3.  Petitioner paid such fees to respondent clerk three days after the expiration of the year and immediately following receipt of service of Pacific's motion to dismiss petitioner's cross-complaint. Respondent clerk, however, has either returned these fees or arranged to do so. We understand the judgment on appeal as being impliedly conditioned upon petitioner's prior payment of the requisite fees.Respondent court made its transfer order on its own motion because the cross-complaint raised an issue beyond its jurisdiction. The order itself contains no time limit on the payment of the transfer and filing fees by petitioner.

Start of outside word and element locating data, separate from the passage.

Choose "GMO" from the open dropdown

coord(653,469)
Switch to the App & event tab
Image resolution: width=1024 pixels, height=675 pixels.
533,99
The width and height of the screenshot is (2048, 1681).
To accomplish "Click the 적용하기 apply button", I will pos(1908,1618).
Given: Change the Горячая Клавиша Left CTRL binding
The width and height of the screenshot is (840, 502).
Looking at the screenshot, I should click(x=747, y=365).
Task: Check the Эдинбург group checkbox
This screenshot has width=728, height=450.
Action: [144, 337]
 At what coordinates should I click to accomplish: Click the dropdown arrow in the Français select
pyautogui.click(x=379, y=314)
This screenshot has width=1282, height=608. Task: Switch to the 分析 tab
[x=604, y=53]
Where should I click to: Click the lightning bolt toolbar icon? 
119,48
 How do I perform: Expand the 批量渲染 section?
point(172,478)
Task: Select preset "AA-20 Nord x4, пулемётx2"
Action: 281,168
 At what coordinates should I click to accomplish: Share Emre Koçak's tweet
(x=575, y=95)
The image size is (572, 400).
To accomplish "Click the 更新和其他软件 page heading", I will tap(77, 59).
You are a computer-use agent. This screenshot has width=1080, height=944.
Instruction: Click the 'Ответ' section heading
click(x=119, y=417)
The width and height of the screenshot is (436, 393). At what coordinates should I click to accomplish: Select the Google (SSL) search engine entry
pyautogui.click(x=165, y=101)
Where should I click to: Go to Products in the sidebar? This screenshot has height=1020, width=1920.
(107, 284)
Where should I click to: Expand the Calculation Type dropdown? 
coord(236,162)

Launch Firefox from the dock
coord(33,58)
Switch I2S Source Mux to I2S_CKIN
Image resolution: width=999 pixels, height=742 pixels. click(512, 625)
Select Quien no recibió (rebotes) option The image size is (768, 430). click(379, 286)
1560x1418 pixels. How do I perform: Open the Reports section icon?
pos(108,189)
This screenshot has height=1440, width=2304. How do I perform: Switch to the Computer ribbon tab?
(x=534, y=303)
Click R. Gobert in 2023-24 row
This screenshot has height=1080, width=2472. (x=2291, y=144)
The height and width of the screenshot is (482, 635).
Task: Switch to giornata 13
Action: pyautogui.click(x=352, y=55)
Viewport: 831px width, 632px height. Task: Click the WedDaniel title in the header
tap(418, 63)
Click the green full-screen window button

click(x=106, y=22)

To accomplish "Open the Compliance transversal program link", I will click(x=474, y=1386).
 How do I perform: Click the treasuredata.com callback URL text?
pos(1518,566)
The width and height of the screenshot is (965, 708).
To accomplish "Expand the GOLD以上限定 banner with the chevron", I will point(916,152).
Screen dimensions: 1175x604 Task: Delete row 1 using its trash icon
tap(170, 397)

4.  These paragraphs in pertinent part read:'If an action or proceeding is commenced in a court which lacks jurisdiction of the subject matter thereof, as determined by the complaint or petition, if there is a court of this State which has such jurisdiction, the action or proceeding shall not be dismissed (except as provided in Section 581b, and as provided in subdivision 1 of Section 581 of this code) but shall, on the application of either party, or on the court's own motion, be transferred to a court having jurisdiction of the subject matter . . ..'If an action or proceeding is commenced in or transferred to a court which has jurisdiction of the subject matter thereof as determined by the complaint or petition, and it thereafter appears from the verified pleadings, or at the trial, or hearing, that the determination of the action or proceeding, or of a cross-complaint, will necessarily involve the determination of questions not within the jurisdiction of the court, in which the action or proceeding is pending, the court, whenever such lack of jurisdiction appears, must suspend all further proceedings therein and transfer the action or proceeding . . ..'It is to be noted that the first paragraph mentions section 581b. The second paragraph does not.The superior court thought that a rational basis for this difference in coverage might well lie in the fact that the party causing the transfer under the first paragraph Chose the wrong court, while the party causing it under the second paragraph did not.

COBEY, Acting Presiding Justice.

SCHWEITZER and ALLPORT, JJ., concur.